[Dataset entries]
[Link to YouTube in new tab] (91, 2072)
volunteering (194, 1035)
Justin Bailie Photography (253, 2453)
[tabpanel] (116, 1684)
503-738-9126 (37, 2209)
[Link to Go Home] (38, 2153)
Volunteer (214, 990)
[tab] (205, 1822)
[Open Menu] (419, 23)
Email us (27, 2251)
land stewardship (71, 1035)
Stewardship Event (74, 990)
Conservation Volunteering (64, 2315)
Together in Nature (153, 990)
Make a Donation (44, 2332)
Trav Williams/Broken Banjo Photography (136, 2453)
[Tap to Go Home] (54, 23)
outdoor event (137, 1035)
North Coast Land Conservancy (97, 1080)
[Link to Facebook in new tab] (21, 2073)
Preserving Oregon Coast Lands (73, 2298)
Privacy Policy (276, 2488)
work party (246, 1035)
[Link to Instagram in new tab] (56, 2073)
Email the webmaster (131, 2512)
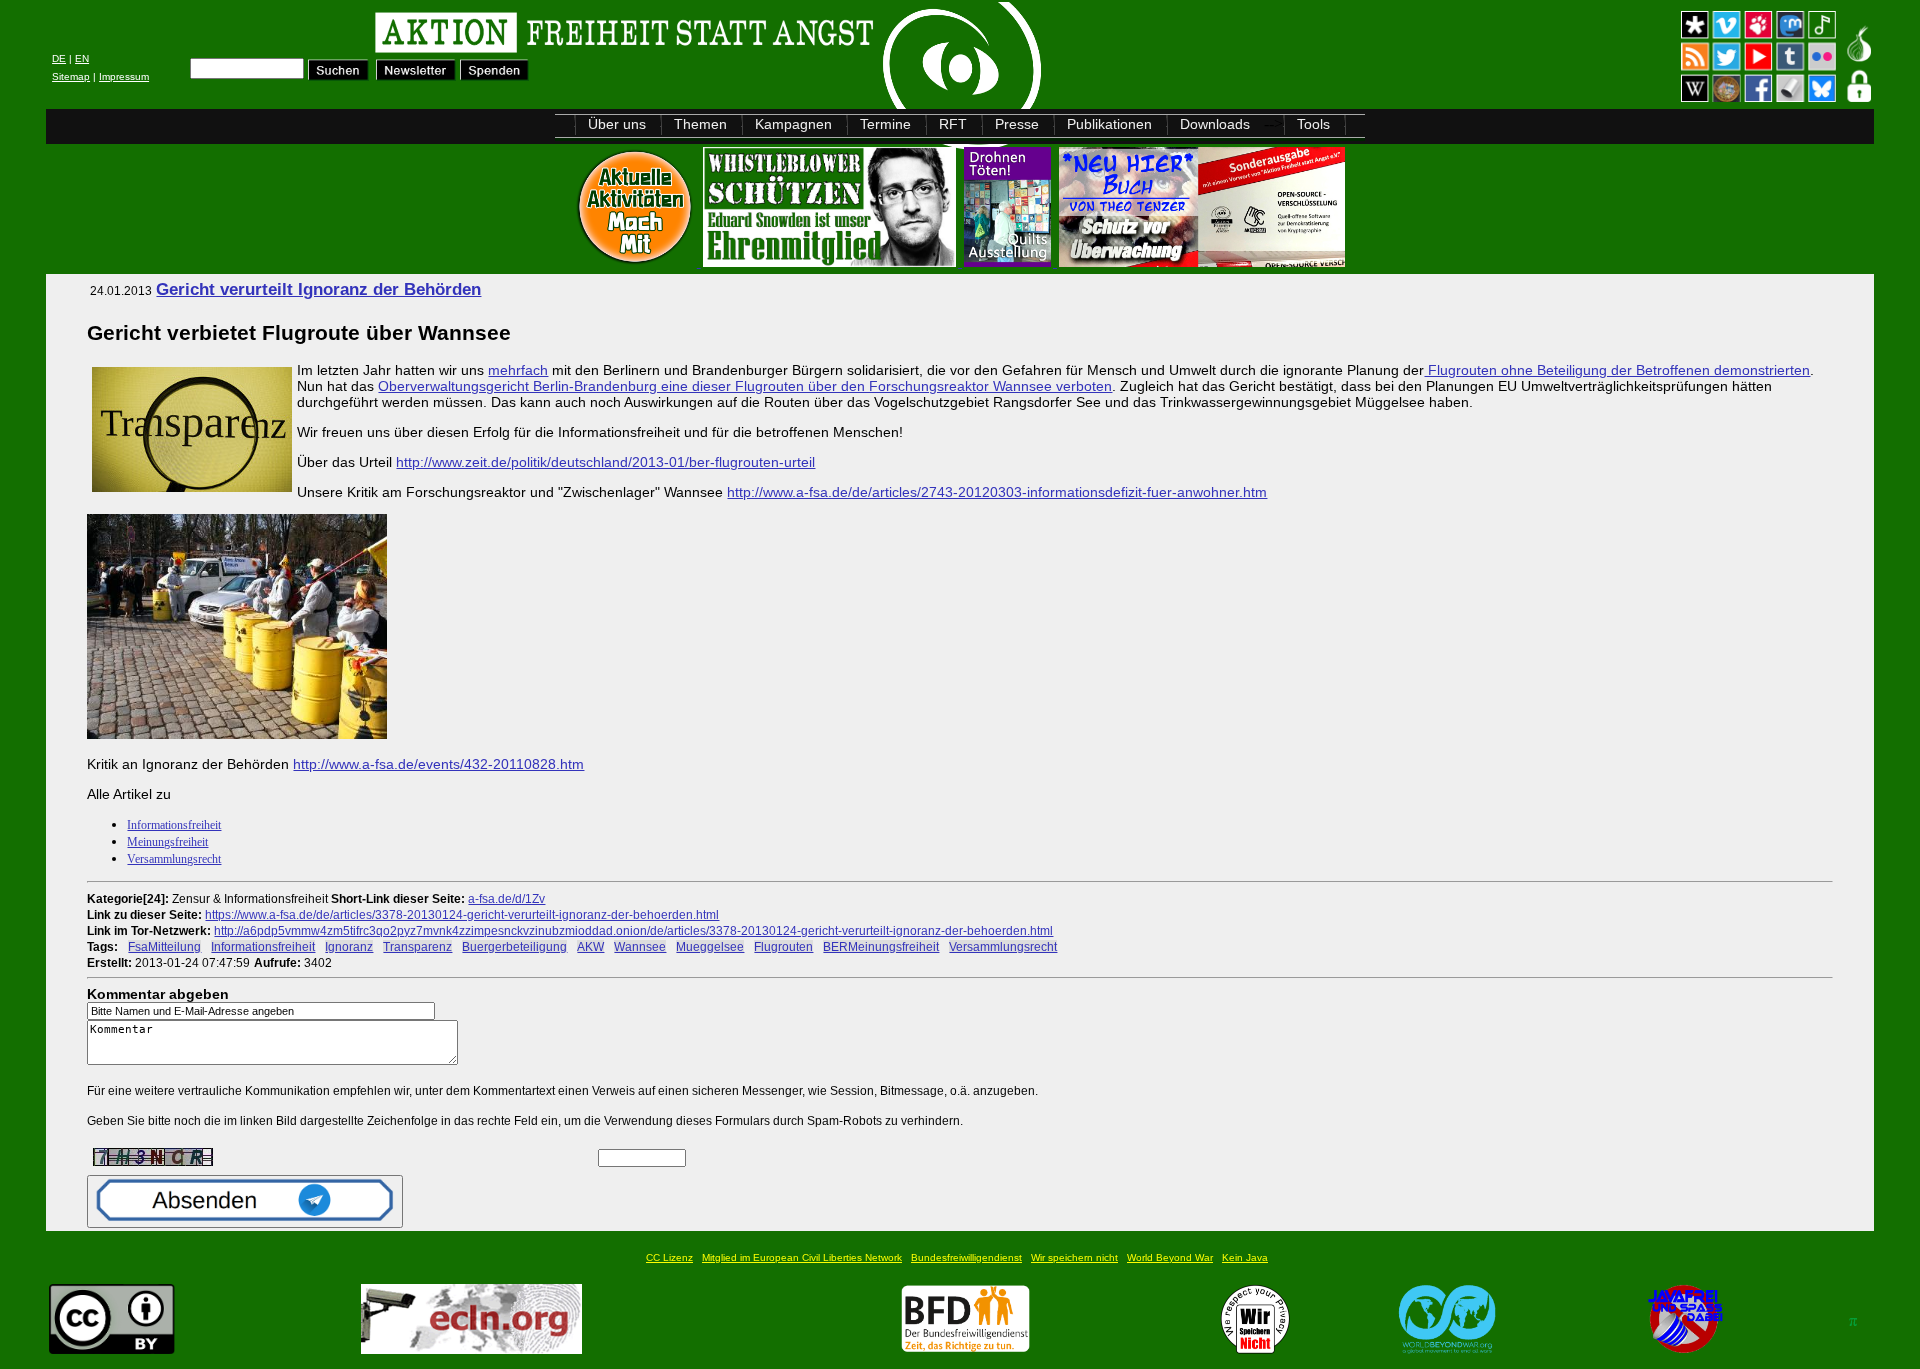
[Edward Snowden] (831, 261)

• [TO DO] When you reach the line that contains "land stewardship (71, 1035)", stop; that line and every line before it, from the very first line of the data, should be restated word for word.

• [RESULT OF THIS EXERCISE]
[Link to YouTube in new tab] (91, 2072)
volunteering (194, 1035)
Justin Bailie Photography (253, 2453)
[tabpanel] (116, 1684)
503-738-9126 (37, 2209)
[Link to Go Home] (38, 2153)
Volunteer (214, 990)
[tab] (205, 1822)
[Open Menu] (419, 23)
Email us (27, 2251)
land stewardship (71, 1035)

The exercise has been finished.